[Stored data]

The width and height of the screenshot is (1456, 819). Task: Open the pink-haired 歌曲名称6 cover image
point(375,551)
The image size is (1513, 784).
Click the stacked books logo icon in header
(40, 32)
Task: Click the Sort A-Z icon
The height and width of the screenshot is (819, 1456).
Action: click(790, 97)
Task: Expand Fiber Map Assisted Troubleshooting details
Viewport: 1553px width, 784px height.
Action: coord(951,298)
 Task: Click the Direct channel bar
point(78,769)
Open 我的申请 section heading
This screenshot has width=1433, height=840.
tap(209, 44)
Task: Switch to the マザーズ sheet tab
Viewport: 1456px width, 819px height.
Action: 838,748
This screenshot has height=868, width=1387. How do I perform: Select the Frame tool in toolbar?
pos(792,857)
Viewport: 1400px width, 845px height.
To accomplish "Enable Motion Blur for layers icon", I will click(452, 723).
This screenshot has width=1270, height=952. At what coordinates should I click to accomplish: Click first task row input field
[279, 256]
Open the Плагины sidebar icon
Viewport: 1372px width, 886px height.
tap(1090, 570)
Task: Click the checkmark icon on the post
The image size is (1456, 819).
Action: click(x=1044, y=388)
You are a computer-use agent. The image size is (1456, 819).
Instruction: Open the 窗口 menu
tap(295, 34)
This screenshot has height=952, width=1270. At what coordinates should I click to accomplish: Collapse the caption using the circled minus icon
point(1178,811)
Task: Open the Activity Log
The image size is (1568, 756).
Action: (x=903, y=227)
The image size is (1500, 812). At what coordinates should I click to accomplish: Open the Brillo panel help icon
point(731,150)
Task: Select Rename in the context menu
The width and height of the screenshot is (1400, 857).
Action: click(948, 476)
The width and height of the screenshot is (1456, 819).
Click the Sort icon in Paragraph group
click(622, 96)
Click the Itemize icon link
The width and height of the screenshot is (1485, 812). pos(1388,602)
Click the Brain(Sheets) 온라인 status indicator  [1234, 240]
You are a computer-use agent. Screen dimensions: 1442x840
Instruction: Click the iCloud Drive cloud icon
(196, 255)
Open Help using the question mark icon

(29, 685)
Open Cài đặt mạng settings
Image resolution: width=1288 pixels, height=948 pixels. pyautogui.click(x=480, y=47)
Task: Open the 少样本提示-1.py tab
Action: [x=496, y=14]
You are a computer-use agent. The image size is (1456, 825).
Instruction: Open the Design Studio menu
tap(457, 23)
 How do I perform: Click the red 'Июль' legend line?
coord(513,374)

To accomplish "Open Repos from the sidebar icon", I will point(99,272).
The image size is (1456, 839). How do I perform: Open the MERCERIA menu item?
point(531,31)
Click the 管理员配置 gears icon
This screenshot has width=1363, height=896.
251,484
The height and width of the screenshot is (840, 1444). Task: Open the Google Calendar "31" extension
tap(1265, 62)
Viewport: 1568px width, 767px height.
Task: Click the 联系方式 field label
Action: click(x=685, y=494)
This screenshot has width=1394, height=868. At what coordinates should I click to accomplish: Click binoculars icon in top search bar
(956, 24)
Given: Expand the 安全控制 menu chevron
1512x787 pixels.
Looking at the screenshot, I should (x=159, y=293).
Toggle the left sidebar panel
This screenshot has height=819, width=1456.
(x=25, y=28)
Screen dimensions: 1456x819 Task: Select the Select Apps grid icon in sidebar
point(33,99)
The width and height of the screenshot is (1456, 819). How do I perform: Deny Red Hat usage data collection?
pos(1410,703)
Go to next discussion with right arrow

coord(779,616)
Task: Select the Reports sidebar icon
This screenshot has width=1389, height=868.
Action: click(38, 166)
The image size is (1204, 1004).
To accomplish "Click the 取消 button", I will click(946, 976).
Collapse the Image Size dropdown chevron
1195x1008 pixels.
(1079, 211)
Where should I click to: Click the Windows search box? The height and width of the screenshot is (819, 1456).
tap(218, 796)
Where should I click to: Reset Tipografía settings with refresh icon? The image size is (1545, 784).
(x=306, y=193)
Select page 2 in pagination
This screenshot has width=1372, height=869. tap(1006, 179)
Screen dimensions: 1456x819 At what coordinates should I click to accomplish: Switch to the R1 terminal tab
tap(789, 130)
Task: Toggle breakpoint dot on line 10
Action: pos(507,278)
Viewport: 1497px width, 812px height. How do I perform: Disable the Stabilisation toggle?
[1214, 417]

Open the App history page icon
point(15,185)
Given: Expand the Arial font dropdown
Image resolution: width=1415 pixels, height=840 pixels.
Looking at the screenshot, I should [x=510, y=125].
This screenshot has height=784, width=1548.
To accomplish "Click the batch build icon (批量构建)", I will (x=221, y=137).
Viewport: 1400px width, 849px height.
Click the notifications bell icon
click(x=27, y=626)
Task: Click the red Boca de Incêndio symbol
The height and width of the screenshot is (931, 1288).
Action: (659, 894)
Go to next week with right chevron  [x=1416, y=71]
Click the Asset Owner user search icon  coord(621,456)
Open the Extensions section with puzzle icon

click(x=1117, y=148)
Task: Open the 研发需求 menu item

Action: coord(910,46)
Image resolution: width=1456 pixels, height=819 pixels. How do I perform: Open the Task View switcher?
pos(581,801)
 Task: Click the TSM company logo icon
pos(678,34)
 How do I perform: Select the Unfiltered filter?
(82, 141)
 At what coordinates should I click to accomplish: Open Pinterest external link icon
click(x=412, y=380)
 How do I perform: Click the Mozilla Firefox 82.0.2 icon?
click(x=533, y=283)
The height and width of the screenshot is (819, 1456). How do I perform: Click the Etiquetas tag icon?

- To do -
Copy out each line of the records that holds the string "agent".

- Response to the exercise -
You are a computer-use agent. The image size is (1456, 819).
You are a computer-use agent. Screen dimensions: 1442x840
You are a computer-use agent. The image size is (1456, 825).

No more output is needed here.